[Information]

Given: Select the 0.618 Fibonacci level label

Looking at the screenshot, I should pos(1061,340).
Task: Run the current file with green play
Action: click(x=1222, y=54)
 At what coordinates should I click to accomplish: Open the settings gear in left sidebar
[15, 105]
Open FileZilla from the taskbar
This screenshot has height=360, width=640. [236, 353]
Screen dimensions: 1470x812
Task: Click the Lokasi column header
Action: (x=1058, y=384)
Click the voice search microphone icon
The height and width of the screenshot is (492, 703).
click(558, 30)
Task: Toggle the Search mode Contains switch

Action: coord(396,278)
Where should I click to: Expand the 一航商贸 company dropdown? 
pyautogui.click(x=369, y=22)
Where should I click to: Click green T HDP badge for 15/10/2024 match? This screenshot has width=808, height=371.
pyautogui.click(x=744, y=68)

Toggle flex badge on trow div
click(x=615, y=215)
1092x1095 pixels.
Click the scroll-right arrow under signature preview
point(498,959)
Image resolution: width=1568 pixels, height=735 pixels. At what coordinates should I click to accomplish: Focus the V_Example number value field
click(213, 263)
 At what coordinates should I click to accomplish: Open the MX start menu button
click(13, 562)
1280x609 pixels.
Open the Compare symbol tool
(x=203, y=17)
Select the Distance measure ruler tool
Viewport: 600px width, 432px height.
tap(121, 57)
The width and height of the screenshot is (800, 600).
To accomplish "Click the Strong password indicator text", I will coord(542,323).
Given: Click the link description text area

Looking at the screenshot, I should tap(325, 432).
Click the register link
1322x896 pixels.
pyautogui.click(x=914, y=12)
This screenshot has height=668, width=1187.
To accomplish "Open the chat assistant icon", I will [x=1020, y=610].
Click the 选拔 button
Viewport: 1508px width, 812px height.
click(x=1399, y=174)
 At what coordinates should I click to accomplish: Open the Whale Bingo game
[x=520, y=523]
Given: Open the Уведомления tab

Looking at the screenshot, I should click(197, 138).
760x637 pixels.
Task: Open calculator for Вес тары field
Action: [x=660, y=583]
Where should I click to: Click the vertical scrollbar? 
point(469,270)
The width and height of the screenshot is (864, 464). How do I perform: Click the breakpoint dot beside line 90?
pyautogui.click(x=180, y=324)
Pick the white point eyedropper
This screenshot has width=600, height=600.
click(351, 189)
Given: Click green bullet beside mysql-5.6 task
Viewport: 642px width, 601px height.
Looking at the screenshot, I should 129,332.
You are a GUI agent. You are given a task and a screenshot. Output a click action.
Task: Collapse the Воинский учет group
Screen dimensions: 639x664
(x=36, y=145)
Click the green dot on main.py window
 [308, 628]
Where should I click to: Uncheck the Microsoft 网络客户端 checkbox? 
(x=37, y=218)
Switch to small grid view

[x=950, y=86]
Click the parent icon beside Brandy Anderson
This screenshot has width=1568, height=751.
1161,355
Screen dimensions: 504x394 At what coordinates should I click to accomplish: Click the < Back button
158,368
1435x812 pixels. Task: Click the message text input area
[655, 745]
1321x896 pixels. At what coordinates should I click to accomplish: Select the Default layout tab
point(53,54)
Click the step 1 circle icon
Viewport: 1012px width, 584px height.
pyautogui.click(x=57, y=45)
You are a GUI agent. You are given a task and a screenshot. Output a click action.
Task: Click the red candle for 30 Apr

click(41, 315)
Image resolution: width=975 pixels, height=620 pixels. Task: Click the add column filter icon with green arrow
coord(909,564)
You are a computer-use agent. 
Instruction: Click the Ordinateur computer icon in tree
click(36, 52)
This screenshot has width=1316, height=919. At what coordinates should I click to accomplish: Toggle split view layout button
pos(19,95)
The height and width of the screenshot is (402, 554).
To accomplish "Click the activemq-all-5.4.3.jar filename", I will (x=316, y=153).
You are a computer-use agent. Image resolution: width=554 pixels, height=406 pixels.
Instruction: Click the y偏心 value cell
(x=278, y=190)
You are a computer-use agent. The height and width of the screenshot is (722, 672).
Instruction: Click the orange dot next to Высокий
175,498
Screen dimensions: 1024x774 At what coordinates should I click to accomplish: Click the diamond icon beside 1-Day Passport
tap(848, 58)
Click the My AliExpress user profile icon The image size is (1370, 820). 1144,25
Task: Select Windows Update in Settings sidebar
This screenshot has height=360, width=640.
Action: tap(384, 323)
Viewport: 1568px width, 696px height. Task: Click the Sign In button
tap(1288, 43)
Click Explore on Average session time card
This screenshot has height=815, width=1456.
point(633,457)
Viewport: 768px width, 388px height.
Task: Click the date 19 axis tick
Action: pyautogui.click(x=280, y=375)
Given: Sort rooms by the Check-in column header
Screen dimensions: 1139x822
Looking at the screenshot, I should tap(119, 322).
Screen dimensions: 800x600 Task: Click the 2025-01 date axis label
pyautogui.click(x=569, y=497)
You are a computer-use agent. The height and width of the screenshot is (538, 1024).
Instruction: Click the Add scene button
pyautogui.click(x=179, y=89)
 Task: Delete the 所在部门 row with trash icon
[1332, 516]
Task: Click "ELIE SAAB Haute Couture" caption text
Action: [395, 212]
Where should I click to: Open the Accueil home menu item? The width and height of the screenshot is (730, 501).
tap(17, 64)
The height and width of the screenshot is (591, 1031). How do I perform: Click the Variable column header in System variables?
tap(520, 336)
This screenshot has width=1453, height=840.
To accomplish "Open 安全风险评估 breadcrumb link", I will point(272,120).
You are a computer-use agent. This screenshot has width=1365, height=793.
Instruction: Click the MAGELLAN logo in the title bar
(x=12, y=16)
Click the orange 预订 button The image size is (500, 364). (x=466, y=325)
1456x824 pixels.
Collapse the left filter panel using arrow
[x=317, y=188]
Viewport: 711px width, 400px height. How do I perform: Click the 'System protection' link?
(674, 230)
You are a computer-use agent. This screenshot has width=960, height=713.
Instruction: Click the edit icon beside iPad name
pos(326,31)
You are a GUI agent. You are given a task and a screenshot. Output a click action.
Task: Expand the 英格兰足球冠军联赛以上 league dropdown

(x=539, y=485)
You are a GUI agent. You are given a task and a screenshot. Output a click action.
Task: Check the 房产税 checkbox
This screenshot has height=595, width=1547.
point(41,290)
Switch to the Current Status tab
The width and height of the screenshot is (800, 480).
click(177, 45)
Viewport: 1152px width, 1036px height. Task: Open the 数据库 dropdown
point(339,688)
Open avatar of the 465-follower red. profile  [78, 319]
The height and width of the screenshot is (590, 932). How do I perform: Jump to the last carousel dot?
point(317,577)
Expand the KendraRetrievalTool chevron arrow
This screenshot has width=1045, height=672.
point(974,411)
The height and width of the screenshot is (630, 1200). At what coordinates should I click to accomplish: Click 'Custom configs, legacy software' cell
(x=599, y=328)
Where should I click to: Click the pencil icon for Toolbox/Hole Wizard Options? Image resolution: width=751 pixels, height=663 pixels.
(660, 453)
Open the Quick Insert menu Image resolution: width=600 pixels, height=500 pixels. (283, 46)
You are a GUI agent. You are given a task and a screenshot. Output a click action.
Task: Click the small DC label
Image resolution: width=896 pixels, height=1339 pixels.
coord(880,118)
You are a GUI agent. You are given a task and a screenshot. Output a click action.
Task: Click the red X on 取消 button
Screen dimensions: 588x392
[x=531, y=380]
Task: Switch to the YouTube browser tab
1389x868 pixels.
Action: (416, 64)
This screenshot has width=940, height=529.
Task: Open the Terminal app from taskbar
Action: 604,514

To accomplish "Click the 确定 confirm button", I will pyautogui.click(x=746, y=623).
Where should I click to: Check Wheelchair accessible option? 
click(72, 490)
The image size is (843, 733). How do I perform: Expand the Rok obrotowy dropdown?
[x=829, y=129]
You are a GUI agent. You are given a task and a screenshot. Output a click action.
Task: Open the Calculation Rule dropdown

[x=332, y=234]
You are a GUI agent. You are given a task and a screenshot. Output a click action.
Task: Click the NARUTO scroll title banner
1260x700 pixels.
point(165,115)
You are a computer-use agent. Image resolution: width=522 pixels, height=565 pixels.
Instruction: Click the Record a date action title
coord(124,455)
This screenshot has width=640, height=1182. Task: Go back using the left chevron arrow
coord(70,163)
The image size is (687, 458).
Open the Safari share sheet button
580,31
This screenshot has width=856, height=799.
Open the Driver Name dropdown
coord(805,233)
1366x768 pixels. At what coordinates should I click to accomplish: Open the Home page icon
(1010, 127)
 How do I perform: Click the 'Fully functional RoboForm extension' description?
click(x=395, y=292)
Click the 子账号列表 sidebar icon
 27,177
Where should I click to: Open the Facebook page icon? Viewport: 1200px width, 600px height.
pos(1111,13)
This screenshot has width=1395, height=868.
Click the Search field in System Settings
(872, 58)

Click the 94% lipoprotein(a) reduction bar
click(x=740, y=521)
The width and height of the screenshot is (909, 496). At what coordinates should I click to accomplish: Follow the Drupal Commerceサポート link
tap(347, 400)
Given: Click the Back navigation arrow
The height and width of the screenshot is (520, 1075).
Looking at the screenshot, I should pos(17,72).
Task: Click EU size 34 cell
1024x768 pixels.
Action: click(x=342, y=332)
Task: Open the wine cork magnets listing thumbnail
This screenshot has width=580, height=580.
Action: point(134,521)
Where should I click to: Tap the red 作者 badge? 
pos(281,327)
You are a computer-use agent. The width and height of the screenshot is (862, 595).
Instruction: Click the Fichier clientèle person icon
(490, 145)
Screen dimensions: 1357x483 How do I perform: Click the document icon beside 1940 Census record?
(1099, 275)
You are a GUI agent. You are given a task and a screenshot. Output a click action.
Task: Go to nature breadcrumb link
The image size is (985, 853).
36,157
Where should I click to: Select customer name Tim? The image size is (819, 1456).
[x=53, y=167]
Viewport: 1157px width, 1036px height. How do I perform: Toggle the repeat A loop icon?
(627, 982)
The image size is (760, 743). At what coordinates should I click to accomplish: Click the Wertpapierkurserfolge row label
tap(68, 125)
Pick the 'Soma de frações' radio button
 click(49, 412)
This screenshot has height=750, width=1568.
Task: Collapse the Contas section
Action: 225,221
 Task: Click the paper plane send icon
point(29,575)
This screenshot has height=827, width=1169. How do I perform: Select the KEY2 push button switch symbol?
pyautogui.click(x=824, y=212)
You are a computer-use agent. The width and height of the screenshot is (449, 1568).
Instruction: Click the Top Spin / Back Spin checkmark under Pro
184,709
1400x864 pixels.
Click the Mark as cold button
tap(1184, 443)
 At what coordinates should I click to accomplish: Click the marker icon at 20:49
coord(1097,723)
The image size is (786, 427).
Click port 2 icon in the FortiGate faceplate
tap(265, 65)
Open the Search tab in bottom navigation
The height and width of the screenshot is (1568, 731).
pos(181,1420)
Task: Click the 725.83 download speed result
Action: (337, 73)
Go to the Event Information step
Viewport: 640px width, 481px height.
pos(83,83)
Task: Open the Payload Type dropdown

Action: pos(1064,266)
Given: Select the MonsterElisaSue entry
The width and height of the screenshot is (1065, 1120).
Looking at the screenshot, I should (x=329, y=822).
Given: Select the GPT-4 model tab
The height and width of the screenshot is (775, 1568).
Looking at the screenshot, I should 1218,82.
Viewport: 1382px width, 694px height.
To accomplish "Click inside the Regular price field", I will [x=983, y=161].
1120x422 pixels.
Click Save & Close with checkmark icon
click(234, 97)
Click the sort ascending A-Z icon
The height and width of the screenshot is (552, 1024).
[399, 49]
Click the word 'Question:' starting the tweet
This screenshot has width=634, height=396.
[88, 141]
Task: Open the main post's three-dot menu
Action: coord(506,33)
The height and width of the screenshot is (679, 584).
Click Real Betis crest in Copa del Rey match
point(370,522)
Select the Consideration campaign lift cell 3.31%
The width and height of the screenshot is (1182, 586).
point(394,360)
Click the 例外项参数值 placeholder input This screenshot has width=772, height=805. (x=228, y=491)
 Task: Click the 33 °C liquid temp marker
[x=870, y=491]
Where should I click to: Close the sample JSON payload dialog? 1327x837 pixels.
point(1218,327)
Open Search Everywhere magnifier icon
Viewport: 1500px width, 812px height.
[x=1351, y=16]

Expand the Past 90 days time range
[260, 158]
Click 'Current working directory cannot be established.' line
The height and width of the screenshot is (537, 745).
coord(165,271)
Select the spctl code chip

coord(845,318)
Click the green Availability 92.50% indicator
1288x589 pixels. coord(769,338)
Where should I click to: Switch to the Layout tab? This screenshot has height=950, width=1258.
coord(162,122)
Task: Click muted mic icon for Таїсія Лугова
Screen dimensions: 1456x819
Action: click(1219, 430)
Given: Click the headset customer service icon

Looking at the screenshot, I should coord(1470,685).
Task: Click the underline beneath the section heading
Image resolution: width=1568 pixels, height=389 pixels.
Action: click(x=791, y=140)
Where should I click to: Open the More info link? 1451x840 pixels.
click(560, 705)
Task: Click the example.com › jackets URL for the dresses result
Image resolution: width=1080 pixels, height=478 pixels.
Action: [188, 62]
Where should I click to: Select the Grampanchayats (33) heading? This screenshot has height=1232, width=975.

[/Information]

> **Work request**: Search the records for the word "heading" and copy every line where it occurs.

> **Written reply**:
Task: Click the underline beneath the section heading
Where should I click to: Select the Grampanchayats (33) heading? This screenshot has height=1232, width=975.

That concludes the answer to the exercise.